It's that time of year again ... wedding season! According to the Association of Bridal Consultants, nearly 22 percent of couples tie the knot in July and August. But after the rice is thrown and the cake is gone, couples are left to deal with one of the biggest causes of martial discord: Managing their finances. Here are some tips to help you keep the peace:
-- Talk before you walk. Waiting to discuss your finances until after you've made the trip down the aisle can be a big mistake -- yet it's one many couples make. "If you look at the statistics, 47 percent of couples do not discuss money before marriage. That's nearly half," says Dr. Bonnie Eaker Weil, author of "Financial Infidelity: Seven Steps to Conquering the #1 Relationship Wrecker." Sit down together and agree that you're going to disclose everything about your financial lives, both good and bad. That means 'fessing up about student loans, credit card and other debt, as well as any major flubs in your past that could affect your partner. When you get married, your credit stays separate, but that doesn't mean your black marks won't come up when you want to, say, purchase a home or a new car together. It's better to get them out in the open now so you can figure out how to tackle them together.

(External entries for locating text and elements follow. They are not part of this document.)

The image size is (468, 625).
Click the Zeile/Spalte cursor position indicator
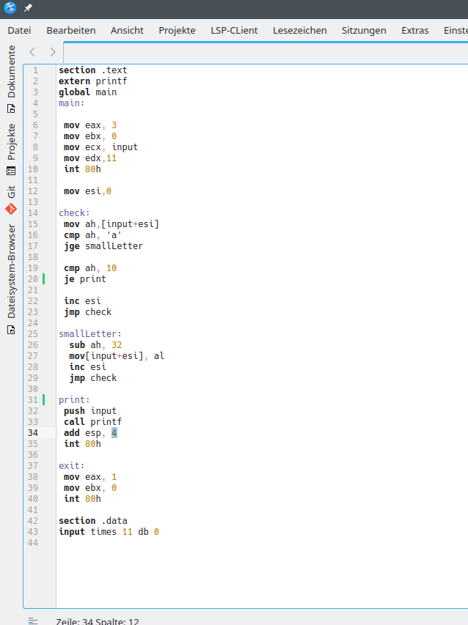click(98, 621)
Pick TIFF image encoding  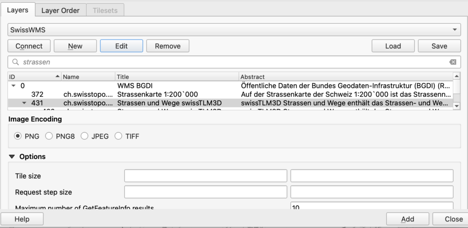[x=118, y=136]
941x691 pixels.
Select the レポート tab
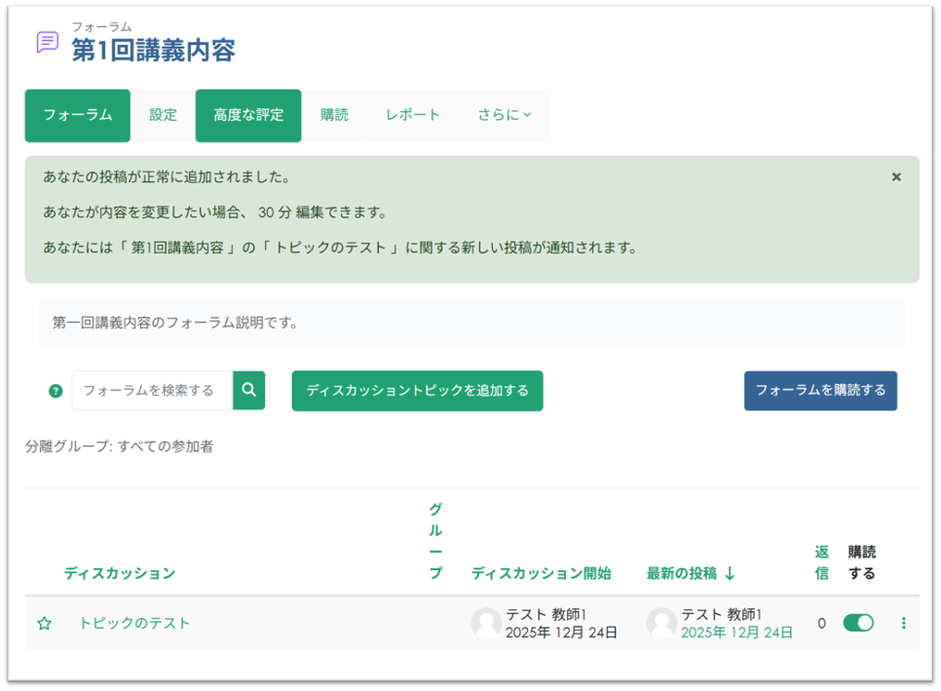click(x=412, y=115)
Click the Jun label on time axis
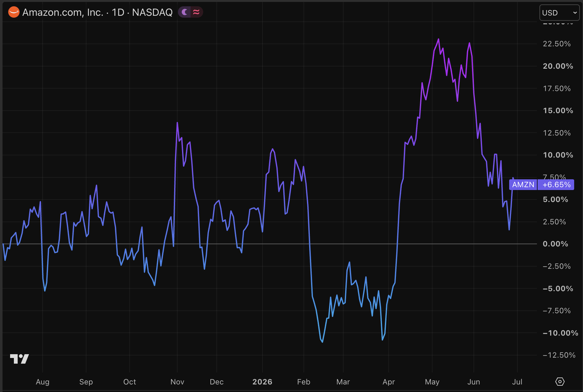This screenshot has width=583, height=392. point(474,382)
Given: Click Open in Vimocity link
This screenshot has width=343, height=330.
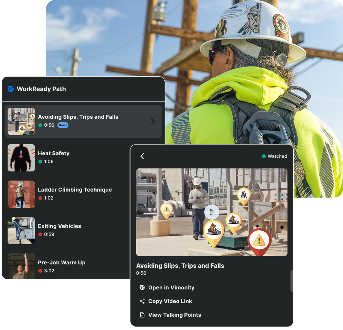Looking at the screenshot, I should 171,288.
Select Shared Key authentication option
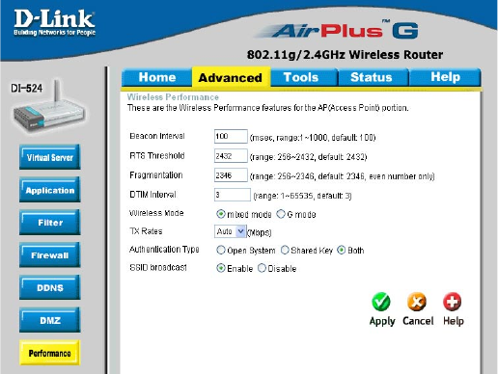The height and width of the screenshot is (374, 498). coord(285,250)
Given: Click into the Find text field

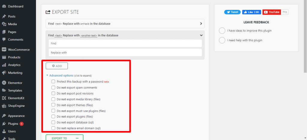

-- Understand your differences. It's not reasonable to assume that just because you tie the knot you all of a sudden become the same person. What you have to do, therefore, is understand HOW you are different, how those differences are going to worry or stress your partner, and make sure to keep lines of communications open so that you both understand what is happening with the family pie. Take some time to explain the way you deal with money, which also means talking about how money was handled in your family when you were growing up, says Eaker Weil. Cover these basics as well: Are you a spender or a saver? What financial goals are important to you? And how do you plan to meet them? "Talk about how the two of you see handling your finances, and what you'd like to save for, but also what you'd like to spend money on," says Dr. Robi Ludwig, a Manhattan psychotherapist and my colleague on the "Today" show. If your priorities aren't in line, it's time to start making compromises.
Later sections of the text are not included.